PAKISTAN’S CLAIM OVER NIZAM’S FUNDS

UK court rules in favour of India

PTI, London
A UK High Court judge yesterday ruled in favour of India in a decades-old legal dispute with Pakistan over funds belonging to the Nizam of Hyderabad at the time of Partition in 1947 and deposited in a London bank account.

The Nizam’s descendants, Prince Mukarram Jah – the titular eighth Nizam of Hyderabad – and his younger brother Muffakham Jah, had joined hands with the Indian government in the legal battle against the Pakistan government over around 35 million pounds lying with NatWest Bank plc here.

In his judgment handed down at the Royal Courts of Justice in London, Justice Marcus Smith ruled that the “Nizam VII was beneficially entitled to the Fund and those claiming in right of Nizam VII – the Princes and India – are entitled to have the sum paid out to their order”.

“Pakistan’s contentions of non-justiciability by reason of the foreign act of state doctrine and non-enforceability on grounds of illegality both fail,” the verdict notes.

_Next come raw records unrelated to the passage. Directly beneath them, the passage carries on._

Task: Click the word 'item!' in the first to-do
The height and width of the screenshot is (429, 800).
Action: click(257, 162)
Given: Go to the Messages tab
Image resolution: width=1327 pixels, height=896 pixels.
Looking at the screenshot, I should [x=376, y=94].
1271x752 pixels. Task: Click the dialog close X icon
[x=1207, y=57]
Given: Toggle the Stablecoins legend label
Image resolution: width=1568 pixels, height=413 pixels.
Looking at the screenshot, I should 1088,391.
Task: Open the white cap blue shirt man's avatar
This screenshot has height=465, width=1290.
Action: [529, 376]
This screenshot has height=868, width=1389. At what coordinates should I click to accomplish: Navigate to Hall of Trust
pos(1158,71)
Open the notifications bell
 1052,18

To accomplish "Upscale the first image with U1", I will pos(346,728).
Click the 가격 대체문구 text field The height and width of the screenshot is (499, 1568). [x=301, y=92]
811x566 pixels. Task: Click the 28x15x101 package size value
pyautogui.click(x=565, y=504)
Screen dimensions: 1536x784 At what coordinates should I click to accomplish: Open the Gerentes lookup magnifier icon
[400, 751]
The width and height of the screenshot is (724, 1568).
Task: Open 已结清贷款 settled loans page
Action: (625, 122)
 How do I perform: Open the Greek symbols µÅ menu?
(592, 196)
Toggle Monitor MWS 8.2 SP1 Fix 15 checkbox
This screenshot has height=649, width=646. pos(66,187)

The dispute revolves around 1,007,940 pounds and nine shillings transferred in 1948 from the then Nizam of Hyderabad to the high commissioner in Britain of the newly-formed state of Pakistan.

That amount has since grown into 35 million pounds as the Nizam’s descendants, supported by India, claimed it belongs to them and Pakistan counter-claimed that it is rightfully theirs.